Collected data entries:
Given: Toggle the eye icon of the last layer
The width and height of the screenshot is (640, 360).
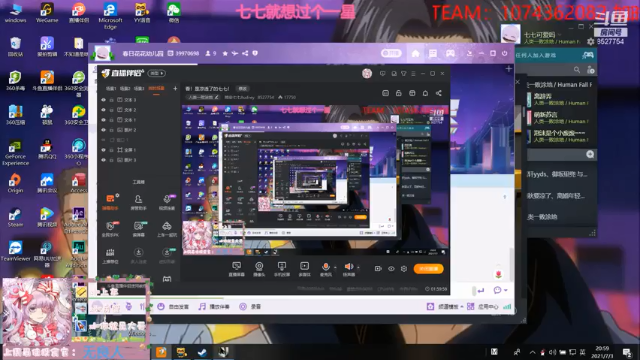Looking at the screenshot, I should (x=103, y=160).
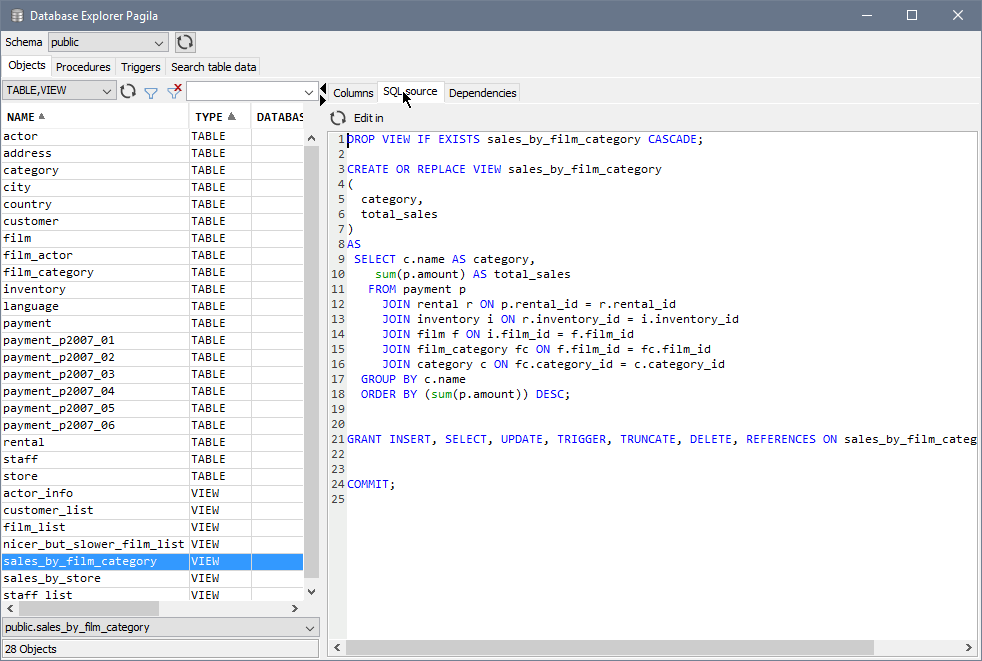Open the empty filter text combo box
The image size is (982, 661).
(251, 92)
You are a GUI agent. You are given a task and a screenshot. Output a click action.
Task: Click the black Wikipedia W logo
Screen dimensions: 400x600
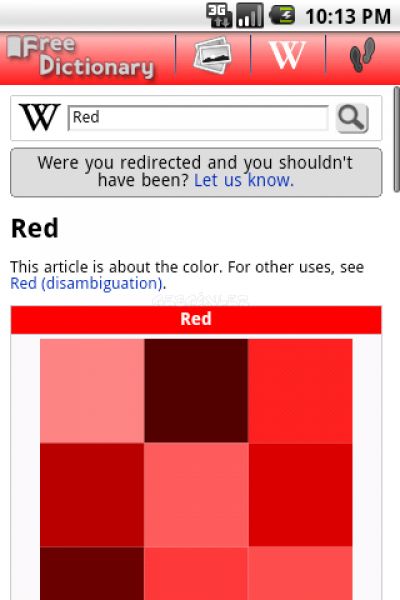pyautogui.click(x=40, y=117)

...

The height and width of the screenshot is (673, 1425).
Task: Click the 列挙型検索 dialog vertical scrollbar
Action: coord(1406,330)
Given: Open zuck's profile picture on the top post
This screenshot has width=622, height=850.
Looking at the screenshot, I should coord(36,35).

### WORK INSTRUCTIONS
With the pictures omitted, restate word for word the lines above from the line that has "The width and" up to and including the line that has "You are a GUI", and no other lines.

### TASK SOLUTION
The width and height of the screenshot is (640, 360).
Looking at the screenshot, I should (x=103, y=160).
Open the empty filter text combo box
The image size is (982, 661).
(251, 92)
You are a GUI agent. You are given a task and a screenshot. Output a click action.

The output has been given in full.